DEARBORN — The local community is urged to participate in electing a new state representative for the 15th House District, after the seat was vacated by Mayor Abdullah Hammoud following his victory last November.
To fill the vacancy, Governor Whitmer called for a special primary election on Tuesday, March 1 and a general election on Tuesday, May 3. The winner will finish out Hammoud’s term. By now, most residents should have received absentee ballots for the election.
The area that the 15th House District covers is now slated to fall under entirely new district maps, finalized by the bipartisan Michigan Independent Citizens Redistricting Commission (MICRC) in late December. The Commission finalized maps that were supposed to become law on Dec. 31, but its decisions now face a legal challenge, with more challenges expected in the future.
On the Democratic ticket for the special election are Alabas Farhat and local attorney Jeffrey Pepper. One Republican, Ginger Shearer, formerly known as Virginia Polk, is also in the race.
The special election is not to be confused with the upcoming August/November election cycle, which will decide who represents the new Commission-drawn Third District for two years, beginning next January.
The previous 15th House District covered all of Dearborn except for three eastern precincts.
Comparatively, the Commission’s Third District comes closest to that previous seat. Additionally, new neighboring districts that cover Arab American enclaves in that area have the potential to see multiple candidates from the local community running for House seats, though the new district maps do somewhat fragment the community and mix it with non-Arab American concentrated precincts.
The Commission’s final maps can be seen on the MICRC website at michigan.gov/micrc/
Farhat has expressed his interest in also running for that new seat in the August election.
“My intention is to be a representative for more than seven months,” he told The Arab American News this week. “We will run again in August.”

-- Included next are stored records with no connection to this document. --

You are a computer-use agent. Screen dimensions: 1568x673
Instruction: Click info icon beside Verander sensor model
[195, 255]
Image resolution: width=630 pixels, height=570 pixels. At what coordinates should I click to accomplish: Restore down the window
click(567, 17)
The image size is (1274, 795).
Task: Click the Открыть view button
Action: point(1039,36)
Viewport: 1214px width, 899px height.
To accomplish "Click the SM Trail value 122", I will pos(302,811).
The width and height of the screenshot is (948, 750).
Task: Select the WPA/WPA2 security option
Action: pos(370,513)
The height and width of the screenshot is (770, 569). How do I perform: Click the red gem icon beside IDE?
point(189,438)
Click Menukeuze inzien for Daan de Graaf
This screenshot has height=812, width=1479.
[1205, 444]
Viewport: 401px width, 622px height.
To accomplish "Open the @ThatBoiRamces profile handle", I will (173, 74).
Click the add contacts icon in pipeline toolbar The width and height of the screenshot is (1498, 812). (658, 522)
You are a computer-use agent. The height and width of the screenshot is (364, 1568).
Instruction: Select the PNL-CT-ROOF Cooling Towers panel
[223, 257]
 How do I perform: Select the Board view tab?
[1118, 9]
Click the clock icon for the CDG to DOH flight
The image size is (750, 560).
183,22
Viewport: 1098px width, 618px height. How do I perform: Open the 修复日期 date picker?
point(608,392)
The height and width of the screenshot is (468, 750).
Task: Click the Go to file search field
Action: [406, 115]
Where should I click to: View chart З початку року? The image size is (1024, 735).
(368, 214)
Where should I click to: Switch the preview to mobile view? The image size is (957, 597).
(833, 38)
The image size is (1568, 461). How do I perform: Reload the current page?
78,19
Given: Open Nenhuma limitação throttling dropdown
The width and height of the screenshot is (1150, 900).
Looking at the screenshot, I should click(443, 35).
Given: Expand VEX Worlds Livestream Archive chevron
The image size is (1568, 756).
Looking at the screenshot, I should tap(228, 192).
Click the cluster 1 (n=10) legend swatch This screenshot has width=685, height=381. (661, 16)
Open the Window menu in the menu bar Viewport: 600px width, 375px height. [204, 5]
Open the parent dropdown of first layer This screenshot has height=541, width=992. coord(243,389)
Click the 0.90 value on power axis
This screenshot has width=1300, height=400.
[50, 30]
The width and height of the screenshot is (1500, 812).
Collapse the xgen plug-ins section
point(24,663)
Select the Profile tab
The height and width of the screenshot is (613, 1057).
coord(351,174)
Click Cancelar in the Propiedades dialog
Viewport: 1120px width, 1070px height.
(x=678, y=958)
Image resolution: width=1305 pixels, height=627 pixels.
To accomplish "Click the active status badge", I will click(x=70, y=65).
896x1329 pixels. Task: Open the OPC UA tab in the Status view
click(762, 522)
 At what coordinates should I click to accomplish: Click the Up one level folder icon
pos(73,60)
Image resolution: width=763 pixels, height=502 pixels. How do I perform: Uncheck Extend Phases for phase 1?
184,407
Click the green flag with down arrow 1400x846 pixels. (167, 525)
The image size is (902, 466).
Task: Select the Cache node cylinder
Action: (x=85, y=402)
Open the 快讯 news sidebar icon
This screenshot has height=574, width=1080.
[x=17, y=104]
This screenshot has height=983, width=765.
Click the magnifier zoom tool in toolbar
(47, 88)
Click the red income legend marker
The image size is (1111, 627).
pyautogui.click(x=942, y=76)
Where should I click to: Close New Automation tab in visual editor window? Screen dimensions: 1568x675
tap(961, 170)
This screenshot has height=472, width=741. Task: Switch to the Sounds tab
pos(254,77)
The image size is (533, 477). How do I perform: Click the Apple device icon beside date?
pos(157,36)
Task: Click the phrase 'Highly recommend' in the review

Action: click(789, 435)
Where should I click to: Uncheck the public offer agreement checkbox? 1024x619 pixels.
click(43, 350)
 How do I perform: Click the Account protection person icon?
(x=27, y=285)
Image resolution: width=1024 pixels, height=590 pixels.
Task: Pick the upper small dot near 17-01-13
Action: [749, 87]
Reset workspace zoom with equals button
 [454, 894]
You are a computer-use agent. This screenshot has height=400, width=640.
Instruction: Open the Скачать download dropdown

State representatives perform the important duty of coordinating local interests and priorities in the state’s legislature in Lansing. This includes securing funding for major infrastructural improvements, addressing staffing shortages in schools and other issues that affect residents in their districts.
“There is a lot of money in the state that we want to bring to the city,” Farhat added. “The state has over $20 billion to be allocated to be invested. This is what this term will decide, who can help direct that money to come to our district, to fix our potholes, to invest in our schools to take care of our infrastructure needs.”